Starting with the line that contains "Task: Open help" and going through the line that contains "Action: coord(310,215)", rewrite that stretch of the material as a numbered list, one line per item, with blank lines omitted.

start DATA PROVIDED

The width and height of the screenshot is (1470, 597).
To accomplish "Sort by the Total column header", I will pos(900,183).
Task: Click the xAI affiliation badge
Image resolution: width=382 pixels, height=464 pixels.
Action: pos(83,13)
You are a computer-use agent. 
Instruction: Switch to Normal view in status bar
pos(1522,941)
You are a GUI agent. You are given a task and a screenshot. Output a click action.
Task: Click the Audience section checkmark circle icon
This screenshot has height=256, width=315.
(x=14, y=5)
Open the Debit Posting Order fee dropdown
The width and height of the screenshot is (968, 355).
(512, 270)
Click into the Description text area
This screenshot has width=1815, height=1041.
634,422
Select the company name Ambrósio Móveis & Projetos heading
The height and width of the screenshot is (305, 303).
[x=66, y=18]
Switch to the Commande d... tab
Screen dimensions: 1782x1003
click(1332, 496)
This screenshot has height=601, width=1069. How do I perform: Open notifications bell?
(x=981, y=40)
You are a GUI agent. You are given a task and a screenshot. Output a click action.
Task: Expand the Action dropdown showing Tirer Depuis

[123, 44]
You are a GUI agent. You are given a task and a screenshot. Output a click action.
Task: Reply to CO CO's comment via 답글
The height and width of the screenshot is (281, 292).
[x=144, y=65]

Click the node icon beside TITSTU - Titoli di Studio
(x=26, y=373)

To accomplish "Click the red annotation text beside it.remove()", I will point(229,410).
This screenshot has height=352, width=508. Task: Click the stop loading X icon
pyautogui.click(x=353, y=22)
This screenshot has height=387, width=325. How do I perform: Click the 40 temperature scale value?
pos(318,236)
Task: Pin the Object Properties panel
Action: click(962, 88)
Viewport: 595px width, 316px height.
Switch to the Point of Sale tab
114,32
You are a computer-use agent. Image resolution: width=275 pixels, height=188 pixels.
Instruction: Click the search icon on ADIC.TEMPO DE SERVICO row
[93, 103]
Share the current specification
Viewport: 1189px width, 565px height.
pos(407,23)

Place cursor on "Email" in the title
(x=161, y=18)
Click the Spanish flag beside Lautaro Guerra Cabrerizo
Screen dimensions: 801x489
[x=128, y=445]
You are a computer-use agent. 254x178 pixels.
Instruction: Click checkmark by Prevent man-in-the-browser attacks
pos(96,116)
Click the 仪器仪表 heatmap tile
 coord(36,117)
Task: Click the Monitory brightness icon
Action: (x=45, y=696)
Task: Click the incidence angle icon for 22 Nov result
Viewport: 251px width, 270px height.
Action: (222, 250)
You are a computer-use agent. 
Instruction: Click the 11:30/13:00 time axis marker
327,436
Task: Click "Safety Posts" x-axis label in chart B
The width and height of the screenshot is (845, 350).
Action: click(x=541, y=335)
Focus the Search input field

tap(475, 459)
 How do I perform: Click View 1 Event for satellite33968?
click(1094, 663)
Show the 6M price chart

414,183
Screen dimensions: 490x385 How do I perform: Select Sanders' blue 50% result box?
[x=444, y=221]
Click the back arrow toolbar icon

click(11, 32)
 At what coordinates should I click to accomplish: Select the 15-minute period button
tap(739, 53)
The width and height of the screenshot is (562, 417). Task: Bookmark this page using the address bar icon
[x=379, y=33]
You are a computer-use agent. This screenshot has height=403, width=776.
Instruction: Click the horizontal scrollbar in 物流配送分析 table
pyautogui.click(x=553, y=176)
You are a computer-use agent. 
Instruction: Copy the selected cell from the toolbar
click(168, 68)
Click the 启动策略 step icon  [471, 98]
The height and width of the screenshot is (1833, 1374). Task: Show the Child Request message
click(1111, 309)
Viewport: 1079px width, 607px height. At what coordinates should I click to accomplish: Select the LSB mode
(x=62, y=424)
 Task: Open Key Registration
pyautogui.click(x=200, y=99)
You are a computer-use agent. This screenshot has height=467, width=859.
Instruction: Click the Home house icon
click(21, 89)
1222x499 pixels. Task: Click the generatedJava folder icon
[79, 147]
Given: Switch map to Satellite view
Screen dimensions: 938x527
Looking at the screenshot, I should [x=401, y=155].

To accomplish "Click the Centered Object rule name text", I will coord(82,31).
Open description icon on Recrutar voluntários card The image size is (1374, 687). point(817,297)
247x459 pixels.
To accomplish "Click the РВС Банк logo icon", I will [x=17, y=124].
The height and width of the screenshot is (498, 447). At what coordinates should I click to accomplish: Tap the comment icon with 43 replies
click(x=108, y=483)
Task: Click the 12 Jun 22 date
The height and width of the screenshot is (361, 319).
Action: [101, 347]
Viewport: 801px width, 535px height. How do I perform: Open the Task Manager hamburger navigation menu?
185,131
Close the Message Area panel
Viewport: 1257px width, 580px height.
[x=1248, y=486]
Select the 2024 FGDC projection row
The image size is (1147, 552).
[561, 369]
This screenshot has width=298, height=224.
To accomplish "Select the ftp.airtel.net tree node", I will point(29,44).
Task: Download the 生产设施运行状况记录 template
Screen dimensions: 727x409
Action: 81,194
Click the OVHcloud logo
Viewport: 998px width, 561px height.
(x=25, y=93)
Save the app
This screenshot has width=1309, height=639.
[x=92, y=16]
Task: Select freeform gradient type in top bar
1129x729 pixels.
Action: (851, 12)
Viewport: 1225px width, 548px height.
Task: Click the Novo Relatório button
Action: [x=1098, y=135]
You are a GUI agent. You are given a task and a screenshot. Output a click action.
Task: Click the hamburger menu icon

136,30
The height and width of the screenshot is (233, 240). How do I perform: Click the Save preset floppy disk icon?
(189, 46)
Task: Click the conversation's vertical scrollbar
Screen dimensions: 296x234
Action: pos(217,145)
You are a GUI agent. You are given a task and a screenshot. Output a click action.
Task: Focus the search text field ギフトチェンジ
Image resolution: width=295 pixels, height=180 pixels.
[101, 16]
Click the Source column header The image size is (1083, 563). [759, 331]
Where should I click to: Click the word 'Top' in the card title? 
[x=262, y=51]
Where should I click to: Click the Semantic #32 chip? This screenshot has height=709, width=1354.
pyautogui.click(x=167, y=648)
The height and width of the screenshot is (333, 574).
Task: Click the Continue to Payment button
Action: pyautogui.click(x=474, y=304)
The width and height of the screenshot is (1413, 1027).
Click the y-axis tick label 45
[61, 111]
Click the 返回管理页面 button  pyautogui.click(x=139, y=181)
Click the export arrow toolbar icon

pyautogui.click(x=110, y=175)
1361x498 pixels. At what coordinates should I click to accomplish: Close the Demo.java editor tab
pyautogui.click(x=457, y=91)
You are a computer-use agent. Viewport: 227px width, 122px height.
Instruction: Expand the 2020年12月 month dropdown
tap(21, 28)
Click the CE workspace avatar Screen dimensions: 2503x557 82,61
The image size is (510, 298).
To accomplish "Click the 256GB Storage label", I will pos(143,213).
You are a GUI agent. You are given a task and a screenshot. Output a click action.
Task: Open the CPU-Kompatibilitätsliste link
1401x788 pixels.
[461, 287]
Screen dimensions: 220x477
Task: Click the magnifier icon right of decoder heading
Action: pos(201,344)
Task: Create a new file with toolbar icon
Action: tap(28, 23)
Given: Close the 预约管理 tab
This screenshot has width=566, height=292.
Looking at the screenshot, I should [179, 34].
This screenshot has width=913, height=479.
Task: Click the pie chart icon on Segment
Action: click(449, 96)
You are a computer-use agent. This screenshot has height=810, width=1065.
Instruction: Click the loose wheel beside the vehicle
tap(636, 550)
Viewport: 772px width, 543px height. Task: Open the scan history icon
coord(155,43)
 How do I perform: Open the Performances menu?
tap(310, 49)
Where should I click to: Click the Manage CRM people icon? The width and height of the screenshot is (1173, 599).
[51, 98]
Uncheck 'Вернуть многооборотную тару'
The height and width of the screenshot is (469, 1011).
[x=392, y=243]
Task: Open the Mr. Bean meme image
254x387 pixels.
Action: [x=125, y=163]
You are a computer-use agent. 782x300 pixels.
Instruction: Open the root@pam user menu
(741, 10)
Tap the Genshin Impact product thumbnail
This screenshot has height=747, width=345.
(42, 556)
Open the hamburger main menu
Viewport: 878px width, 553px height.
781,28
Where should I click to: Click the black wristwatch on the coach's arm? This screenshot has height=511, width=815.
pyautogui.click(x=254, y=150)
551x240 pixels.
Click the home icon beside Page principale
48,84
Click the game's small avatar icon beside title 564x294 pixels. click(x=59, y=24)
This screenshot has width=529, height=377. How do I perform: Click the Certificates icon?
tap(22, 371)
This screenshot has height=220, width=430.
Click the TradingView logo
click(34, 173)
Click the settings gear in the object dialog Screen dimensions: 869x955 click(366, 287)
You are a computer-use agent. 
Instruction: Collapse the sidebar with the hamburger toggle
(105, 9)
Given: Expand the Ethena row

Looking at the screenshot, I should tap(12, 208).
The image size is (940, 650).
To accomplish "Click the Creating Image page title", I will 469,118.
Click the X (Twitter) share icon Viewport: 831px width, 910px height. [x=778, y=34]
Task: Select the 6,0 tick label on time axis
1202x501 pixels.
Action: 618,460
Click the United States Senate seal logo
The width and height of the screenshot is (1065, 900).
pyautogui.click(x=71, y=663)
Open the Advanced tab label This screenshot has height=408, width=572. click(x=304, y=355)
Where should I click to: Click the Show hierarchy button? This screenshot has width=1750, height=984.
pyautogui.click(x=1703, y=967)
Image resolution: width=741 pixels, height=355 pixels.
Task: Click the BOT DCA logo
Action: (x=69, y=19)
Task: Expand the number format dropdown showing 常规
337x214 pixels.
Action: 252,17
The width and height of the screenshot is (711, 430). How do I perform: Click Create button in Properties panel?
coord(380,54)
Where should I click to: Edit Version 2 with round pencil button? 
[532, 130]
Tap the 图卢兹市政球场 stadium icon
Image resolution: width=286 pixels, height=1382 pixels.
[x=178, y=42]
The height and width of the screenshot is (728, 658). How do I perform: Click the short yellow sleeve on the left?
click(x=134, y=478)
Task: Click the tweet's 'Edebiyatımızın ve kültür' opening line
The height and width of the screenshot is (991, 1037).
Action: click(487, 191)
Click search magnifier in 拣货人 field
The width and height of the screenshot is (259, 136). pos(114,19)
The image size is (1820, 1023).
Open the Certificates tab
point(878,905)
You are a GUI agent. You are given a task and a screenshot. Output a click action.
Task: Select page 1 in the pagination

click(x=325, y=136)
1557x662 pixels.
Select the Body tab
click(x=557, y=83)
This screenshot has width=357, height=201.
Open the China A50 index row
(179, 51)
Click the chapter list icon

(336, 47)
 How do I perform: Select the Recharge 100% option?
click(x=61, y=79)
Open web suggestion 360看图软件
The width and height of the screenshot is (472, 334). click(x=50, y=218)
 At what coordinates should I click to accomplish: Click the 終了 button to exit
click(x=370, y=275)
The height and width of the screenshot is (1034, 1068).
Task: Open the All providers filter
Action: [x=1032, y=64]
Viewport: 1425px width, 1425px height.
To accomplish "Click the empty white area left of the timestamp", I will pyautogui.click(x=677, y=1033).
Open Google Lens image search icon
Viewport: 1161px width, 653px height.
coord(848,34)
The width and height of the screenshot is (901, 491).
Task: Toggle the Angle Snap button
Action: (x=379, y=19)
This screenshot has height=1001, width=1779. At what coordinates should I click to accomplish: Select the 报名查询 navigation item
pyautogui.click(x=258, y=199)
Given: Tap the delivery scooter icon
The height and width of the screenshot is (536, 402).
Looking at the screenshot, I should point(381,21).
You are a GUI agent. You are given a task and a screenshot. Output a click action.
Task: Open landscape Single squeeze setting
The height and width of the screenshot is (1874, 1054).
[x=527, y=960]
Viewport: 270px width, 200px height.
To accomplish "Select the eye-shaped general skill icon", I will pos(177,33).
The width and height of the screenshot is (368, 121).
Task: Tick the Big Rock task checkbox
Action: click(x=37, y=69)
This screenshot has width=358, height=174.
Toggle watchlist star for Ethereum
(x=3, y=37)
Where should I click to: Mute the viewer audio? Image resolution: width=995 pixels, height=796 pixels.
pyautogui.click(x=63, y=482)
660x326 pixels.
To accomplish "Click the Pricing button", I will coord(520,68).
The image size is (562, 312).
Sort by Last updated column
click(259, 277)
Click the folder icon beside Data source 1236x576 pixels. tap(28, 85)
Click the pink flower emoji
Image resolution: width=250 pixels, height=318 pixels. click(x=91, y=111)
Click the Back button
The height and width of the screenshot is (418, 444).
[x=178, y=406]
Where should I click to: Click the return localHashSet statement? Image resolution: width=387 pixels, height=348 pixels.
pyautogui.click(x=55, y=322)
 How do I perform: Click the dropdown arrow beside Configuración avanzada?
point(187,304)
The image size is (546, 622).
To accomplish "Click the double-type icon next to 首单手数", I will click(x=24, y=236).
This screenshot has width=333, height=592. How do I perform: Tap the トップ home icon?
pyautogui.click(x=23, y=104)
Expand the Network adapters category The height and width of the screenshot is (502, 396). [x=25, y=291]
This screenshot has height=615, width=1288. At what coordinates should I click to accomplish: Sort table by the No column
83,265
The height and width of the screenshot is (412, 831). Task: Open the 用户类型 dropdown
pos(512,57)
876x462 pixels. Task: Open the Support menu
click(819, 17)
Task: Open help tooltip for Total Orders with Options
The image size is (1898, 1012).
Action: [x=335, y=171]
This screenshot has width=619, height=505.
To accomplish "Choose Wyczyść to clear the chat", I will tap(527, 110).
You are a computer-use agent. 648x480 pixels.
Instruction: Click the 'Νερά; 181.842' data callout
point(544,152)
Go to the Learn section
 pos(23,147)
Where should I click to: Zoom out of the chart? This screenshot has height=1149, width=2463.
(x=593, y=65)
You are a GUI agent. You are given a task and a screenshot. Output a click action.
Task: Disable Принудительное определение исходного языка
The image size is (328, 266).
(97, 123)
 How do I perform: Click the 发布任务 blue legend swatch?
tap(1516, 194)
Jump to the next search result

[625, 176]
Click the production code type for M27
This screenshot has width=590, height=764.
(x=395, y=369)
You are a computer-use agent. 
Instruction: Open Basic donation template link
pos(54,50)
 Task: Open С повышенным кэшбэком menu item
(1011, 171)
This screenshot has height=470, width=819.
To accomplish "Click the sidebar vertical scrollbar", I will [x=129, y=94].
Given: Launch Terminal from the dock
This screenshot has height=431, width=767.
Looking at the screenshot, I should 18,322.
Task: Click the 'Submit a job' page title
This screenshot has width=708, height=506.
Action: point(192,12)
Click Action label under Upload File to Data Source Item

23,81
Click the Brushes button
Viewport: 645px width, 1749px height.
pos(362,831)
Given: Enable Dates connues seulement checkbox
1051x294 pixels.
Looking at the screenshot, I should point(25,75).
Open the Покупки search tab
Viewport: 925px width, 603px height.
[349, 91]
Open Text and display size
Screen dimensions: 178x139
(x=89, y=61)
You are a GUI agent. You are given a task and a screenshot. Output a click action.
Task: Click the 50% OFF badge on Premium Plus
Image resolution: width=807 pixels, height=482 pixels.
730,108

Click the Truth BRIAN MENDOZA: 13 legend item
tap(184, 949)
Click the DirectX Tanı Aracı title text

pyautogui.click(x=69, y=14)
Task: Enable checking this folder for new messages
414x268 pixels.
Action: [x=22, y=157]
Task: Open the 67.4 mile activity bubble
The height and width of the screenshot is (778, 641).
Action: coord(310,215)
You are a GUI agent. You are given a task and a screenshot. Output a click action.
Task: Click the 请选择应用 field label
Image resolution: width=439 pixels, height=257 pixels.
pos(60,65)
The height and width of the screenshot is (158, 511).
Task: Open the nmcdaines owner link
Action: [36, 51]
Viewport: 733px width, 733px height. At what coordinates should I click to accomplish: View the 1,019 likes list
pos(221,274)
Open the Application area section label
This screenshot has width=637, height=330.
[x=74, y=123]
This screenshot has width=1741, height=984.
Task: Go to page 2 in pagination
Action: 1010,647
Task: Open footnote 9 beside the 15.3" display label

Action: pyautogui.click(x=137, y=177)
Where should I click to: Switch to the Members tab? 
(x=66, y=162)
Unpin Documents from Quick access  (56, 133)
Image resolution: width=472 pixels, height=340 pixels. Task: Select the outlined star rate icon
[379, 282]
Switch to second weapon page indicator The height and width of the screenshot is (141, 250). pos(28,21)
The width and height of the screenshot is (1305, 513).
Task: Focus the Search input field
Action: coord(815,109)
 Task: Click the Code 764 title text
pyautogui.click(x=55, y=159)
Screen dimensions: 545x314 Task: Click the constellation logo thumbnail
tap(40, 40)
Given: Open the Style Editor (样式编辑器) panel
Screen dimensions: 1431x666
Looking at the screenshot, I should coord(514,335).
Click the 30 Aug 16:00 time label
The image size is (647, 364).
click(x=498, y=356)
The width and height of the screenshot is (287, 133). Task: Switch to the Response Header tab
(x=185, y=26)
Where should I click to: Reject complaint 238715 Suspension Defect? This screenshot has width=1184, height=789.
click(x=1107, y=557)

end DATA PROVIDED

→ THE ANSWER:
1. Task: Open help tooltip for Total Orders with Options
2. The image size is (1898, 1012).
3. Action: [x=335, y=171]
4. This screenshot has width=619, height=505.
5. To accomplish "Choose Wyczyść to clear the chat", I will tap(527, 110).
6. You are a computer-use agent. 648x480 pixels.
7. Instruction: Click the 'Νερά; 181.842' data callout
8. point(544,152)
9. Go to the Learn section
10.  pos(23,147)
11. Where should I click to: Zoom out of the chart? This screenshot has height=1149, width=2463.
12. (x=593, y=65)
13. You are a GUI agent. You are given a task and a screenshot. Output a click action.
14. Task: Disable Принудительное определение исходного языка
15. The image size is (328, 266).
16. (97, 123)
17.  How do I perform: Click the 发布任务 blue legend swatch?
18. tap(1516, 194)
19. Jump to the next search result
20. [625, 176]
21. Click the production code type for M27
22. This screenshot has width=590, height=764.
23. (x=395, y=369)
24. You are a computer-use agent. 
25. Instruction: Open Basic donation template link
26. pos(54,50)
27.  Task: Open С повышенным кэшбэком menu item
28. (1011, 171)
29. This screenshot has height=470, width=819.
30. To accomplish "Click the sidebar vertical scrollbar", I will [x=129, y=94].
31. Given: Launch Terminal from the dock
32. This screenshot has height=431, width=767.
33. Looking at the screenshot, I should 18,322.
34. Task: Click the 'Submit a job' page title
35. This screenshot has width=708, height=506.
36. Action: point(192,12)
37. Click Action label under Upload File to Data Source Item
38. 23,81
39. Click the Brushes button
40. Viewport: 645px width, 1749px height.
41. pos(362,831)
42. Given: Enable Dates connues seulement checkbox
43. 1051x294 pixels.
44. Looking at the screenshot, I should point(25,75).
45. Open the Покупки search tab
46. Viewport: 925px width, 603px height.
47. [349, 91]
48. Open Text and display size
49. Screen dimensions: 178x139
50. (x=89, y=61)
51. You are a GUI agent. You are given a task and a screenshot. Output a click action.
52. Task: Click the 50% OFF badge on Premium Plus
53. Image resolution: width=807 pixels, height=482 pixels.
54. 730,108
55. Click the Truth BRIAN MENDOZA: 13 legend item
56. tap(184, 949)
57. Click the DirectX Tanı Aracı title text
58. pyautogui.click(x=69, y=14)
59. Task: Enable checking this folder for new messages
60. 414x268 pixels.
61. Action: [x=22, y=157]
62. Task: Open the 67.4 mile activity bubble
63. The height and width of the screenshot is (778, 641).
64. Action: coord(310,215)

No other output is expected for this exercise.